Rewrite the listing lines below as a JSON list of strings, with one string per line and no blank lines.

[Records from a data collection]
◇ ◇ ◇ ◇ ◇ ◇ ◇

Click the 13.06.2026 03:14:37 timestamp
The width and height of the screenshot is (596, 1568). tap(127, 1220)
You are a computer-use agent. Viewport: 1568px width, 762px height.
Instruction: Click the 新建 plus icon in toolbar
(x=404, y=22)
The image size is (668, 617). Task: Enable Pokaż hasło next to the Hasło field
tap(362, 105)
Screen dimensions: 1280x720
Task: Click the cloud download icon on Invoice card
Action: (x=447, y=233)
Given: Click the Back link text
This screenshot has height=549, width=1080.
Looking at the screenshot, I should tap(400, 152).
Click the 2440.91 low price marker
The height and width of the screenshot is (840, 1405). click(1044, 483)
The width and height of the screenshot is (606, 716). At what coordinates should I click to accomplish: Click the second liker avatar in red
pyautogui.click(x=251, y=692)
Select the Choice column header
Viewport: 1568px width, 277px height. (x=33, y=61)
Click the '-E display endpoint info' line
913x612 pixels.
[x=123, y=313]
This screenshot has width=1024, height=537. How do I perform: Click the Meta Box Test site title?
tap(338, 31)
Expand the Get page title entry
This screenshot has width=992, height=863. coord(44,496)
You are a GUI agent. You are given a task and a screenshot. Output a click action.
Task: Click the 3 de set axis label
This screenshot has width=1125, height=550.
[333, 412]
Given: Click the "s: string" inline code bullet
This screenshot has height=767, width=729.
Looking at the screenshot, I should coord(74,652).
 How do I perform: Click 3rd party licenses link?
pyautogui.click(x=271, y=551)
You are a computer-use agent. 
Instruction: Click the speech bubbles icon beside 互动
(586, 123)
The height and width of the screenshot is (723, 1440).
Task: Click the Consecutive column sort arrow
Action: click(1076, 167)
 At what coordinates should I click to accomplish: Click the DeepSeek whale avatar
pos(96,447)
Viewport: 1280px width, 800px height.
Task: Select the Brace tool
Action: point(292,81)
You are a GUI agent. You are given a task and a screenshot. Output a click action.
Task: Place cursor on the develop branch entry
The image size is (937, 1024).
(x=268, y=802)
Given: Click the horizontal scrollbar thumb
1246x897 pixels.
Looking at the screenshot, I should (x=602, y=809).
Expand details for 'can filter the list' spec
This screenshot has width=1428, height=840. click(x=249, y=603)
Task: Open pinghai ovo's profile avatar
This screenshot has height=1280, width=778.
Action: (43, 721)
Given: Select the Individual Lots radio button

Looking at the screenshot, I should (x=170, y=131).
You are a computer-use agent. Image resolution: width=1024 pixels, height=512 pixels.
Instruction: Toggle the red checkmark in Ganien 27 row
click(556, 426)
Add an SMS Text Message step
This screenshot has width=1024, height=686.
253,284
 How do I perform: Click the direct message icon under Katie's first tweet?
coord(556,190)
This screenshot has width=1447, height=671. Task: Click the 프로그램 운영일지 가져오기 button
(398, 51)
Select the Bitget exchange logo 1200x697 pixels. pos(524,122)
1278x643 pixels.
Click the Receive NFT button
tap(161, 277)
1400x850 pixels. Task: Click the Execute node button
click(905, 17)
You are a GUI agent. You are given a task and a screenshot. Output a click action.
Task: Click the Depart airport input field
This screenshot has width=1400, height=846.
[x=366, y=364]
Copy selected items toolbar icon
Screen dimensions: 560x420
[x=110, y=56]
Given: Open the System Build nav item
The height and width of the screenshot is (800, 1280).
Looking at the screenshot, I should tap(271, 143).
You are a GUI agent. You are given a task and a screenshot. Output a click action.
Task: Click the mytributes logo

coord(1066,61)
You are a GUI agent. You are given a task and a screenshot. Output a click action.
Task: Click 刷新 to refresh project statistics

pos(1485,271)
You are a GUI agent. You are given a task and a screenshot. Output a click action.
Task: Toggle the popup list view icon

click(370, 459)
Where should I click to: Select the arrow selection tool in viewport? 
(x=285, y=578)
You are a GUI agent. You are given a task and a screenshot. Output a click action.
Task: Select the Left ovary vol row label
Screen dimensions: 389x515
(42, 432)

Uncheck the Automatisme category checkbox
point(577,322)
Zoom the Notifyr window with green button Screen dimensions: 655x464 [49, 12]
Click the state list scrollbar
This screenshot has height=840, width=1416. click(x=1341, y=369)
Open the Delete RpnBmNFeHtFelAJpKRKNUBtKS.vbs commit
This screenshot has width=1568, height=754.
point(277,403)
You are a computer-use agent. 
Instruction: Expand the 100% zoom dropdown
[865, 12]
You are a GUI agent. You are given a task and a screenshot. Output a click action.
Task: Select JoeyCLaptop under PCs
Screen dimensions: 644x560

◇ ◇ ◇ ◇ ◇ ◇ ◇

Solution for this exercise:
[
  "Click the 13.06.2026 03:14:37 timestamp",
  "The width and height of the screenshot is (596, 1568). tap(127, 1220)",
  "You are a computer-use agent. Viewport: 1568px width, 762px height.",
  "Instruction: Click the 新建 plus icon in toolbar",
  "(x=404, y=22)",
  "The image size is (668, 617). Task: Enable Pokaż hasło next to the Hasło field",
  "tap(362, 105)",
  "Screen dimensions: 1280x720",
  "Task: Click the cloud download icon on Invoice card",
  "Action: (x=447, y=233)",
  "Given: Click the Back link text",
  "This screenshot has height=549, width=1080.",
  "Looking at the screenshot, I should tap(400, 152).",
  "Click the 2440.91 low price marker",
  "The height and width of the screenshot is (840, 1405). click(1044, 483)",
  "The width and height of the screenshot is (606, 716). At what coordinates should I click to accomplish: Click the second liker avatar in red",
  "pyautogui.click(x=251, y=692)",
  "Select the Choice column header",
  "Viewport: 1568px width, 277px height. (x=33, y=61)",
  "Click the '-E display endpoint info' line",
  "913x612 pixels.",
  "[x=123, y=313]",
  "This screenshot has width=1024, height=537. How do I perform: Click the Meta Box Test site title?",
  "tap(338, 31)",
  "Expand the Get page title entry",
  "This screenshot has width=992, height=863. coord(44,496)",
  "You are a GUI agent. You are given a task and a screenshot. Output a click action.",
  "Task: Click the 3 de set axis label",
  "This screenshot has width=1125, height=550.",
  "[333, 412]",
  "Given: Click the \"s: string\" inline code bullet",
  "This screenshot has height=767, width=729.",
  "Looking at the screenshot, I should coord(74,652).",
  " How do I perform: Click 3rd party licenses link?",
  "pyautogui.click(x=271, y=551)",
  "You are a computer-use agent. ",
  "Instruction: Click the speech bubbles icon beside 互动",
  "(586, 123)",
  "The height and width of the screenshot is (723, 1440).",
  "Task: Click the Consecutive column sort arrow",
  "Action: click(1076, 167)",
  " At what coordinates should I click to accomplish: Click the DeepSeek whale avatar",
  "pos(96,447)",
  "Viewport: 1280px width, 800px height.",
  "Task: Select the Brace tool",
  "Action: point(292,81)",
  "You are a GUI agent. You are given a task and a screenshot. Output a click action.",
  "Task: Place cursor on the develop branch entry",
  "The image size is (937, 1024).",
  "(x=268, y=802)",
  "Given: Click the horizontal scrollbar thumb",
  "1246x897 pixels.",
  "Looking at the screenshot, I should (x=602, y=809).",
  "Expand details for 'can filter the list' spec",
  "This screenshot has width=1428, height=840. click(x=249, y=603)",
  "Task: Open pinghai ovo's profile avatar",
  "This screenshot has height=1280, width=778.",
  "Action: (43, 721)",
  "Given: Select the Individual Lots radio button",
  "Looking at the screenshot, I should (x=170, y=131).",
  "You are a computer-use agent. Image resolution: width=1024 pixels, height=512 pixels.",
  "Instruction: Toggle the red checkmark in Ganien 27 row",
  "click(556, 426)",
  "Add an SMS Text Message step",
  "This screenshot has width=1024, height=686.",
  "253,284",
  " How do I perform: Click the direct message icon under Katie's first tweet?",
  "coord(556,190)",
  "This screenshot has width=1447, height=671. Task: Click the 프로그램 운영일지 가져오기 button",
  "(398, 51)",
  "Select the Bitget exchange logo 1200x697 pixels. pos(524,122)",
  "1278x643 pixels.",
  "Click the Receive NFT button",
  "tap(161, 277)",
  "1400x850 pixels. Task: Click the Execute node button",
  "click(905, 17)",
  "You are a GUI agent. You are given a task and a screenshot. Output a click action.",
  "Task: Click the Depart airport input field",
  "This screenshot has width=1400, height=846.",
  "[x=366, y=364]",
  "Copy selected items toolbar icon",
  "Screen dimensions: 560x420",
  "[x=110, y=56]",
  "Given: Open the System Build nav item",
  "The height and width of the screenshot is (800, 1280).",
  "Looking at the screenshot, I should tap(271, 143).",
  "You are a GUI agent. You are given a task and a screenshot. Output a click action.",
  "Task: Click the mytributes logo",
  "coord(1066,61)",
  "You are a GUI agent. You are given a task and a screenshot. Output a click action.",
  "Task: Click 刷新 to refresh project statistics",
  "pos(1485,271)",
  "You are a GUI agent. You are given a task and a screenshot. Output a click action.",
  "Task: Toggle the popup list view icon",
  "click(370, 459)",
  "Where should I click to: Select the arrow selection tool in viewport? ",
  "(x=285, y=578)",
  "You are a GUI agent. You are given a task and a screenshot. Output a click action.",
  "Task: Select the Left ovary vol row label",
  "Screen dimensions: 389x515",
  "(42, 432)",
  "Uncheck the Automatisme category checkbox",
  "point(577,322)",
  "Zoom the Notifyr window with green button Screen dimensions: 655x464 [49, 12]",
  "Click the state list scrollbar",
  "This screenshot has height=840, width=1416. click(x=1341, y=369)",
  "Open the Delete RpnBmNFeHtFelAJpKRKNUBtKS.vbs commit",
  "This screenshot has width=1568, height=754.",
  "point(277,403)",
  "You are a computer-use agent. ",
  "Instruction: Expand the 100% zoom dropdown",
  "[865, 12]",
  "You are a GUI agent. You are given a task and a screenshot. Output a click action.",
  "Task: Select JoeyCLaptop under PCs",
  "Screen dimensions: 644x560"
]